> **SELECTION**:
:::
# Semantic Scholar loading time analysis

This is the notebook used to analyse Semantic Scholar loading time from log file.

In [None]:
import logging

import pandas as pd

logging.basicConfig(level=logging.INFO, format='%(asctime)s %(levelname)s: %(message)s')
% matplotlib inline
% config InlineBackend.figure_format = 'retina'

In [None]:
import os
import re
import datetime

store_batch_times = []
insert_papers_times = []
update_tsv_times = []
insert_citations_times = []

with open(os.path.expanduser('~/Desktop/ss_update.txt')) as f:
    for line in f.readlines():
        if 'INFO' not in line:
            continue
        search_date = re.search('[\\d-]+ [\\d:]+,\\d+', line)
        if search_date is None:
            continue
        date = datetime.datetime.strptime(search_date.group(0), '%Y-%m-%d %H:%M:%S,%f')

        if 'Store batch transaction started' in line:
            store_batch_start = date
        elif 'Batch insert articles' in line:
            insert_papers_start = date
        elif 'Update TSV vector' in line:
            insert_papers_times.append(date - insert_papers_start)
            insert_papers_start = None
            update_tsv_start = date
        elif 'Batch insert citations list' in line:
            update_tsv_times.append(date - update_tsv_start)
            update_tsv_start = None
            insert_citations_start = date
        elif 'Store batch transaction finished' in line:
            insert_citations_times.append(date - insert_citations_start)
            insert_citations_start = None
            store_batch_times.append(date - store_batch_start)
            store_batch_start = None

In [None]:
df = pd.DataFrame(dict(batch=store_batch_times, papers=insert_papers_times, tsv=update_tsv_times, citations=insert_citations_times))
df

In [None]:
dfm = pd.melt(df, id_vars=[], value_vars =['batch', 'papers', 'tsv', 'citations'])
dfm['value'] = [t.seconds for t in dfm['value']]
dfm.rename(dict(variable='operation', value='time'), axis=1, inplace=True)

In [None]:
import seaborn as sns
import matplotlib.pyplot as plt

sns.boxplot(x=dfm['operation'], y=dfm['time'])
plt.show()
:::
> **REQUIRED TASKS**:
**A.** Say whether each statement agrees with the loading-time notebook, answering yes or no and quoting the deciding words: (i) the log is read from a file on the Desktop; (ii) log lines without INFO are still parsed for a date; (iii) the operation times are drawn as a box plot.
**B.** Repeat word for word the part of the loading-time notebook between "update_tsv_start = None" and "store_batch_times.append(date - store_batch_start)", inclusive.

> **AVAILABLE DATA**:
:::
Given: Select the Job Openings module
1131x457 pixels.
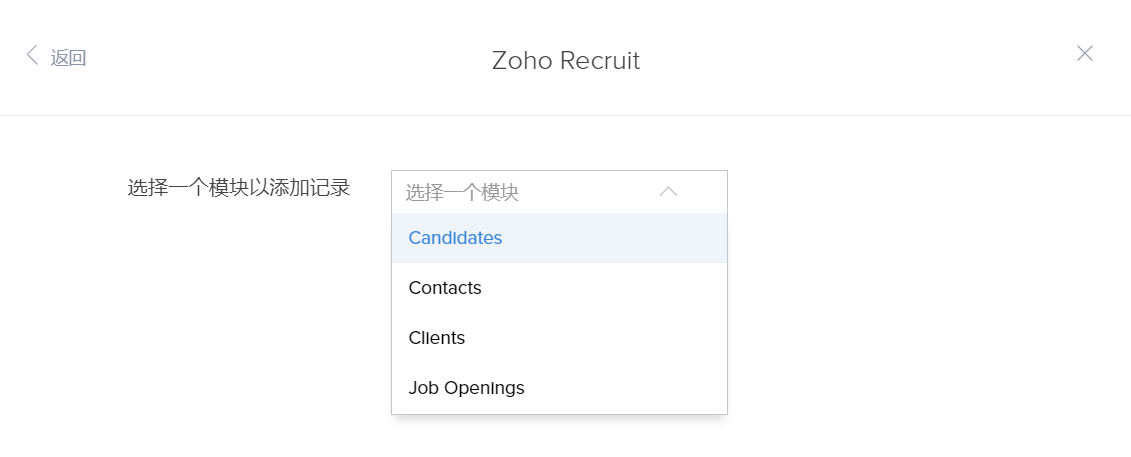Looking at the screenshot, I should (x=466, y=388).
:::
> **WRITTEN ANSWERS**:
**A.**
(i) Yes: "os.path.expanduser('~/Desktop/ss_update.txt')"
(ii) No: "if 'INFO' not in line:
            continue"
(iii) Yes: "sns.boxplot(x=dfm['operation'], y=dfm['time'])"

**B.**
update_tsv_start = None
            insert_citations_start = date
        elif 'Store batch transaction finished' in line:
            insert_citations_times.append(date - insert_citations_start)
            insert_citations_start = None
            store_batch_times.append(date - store_batch_start)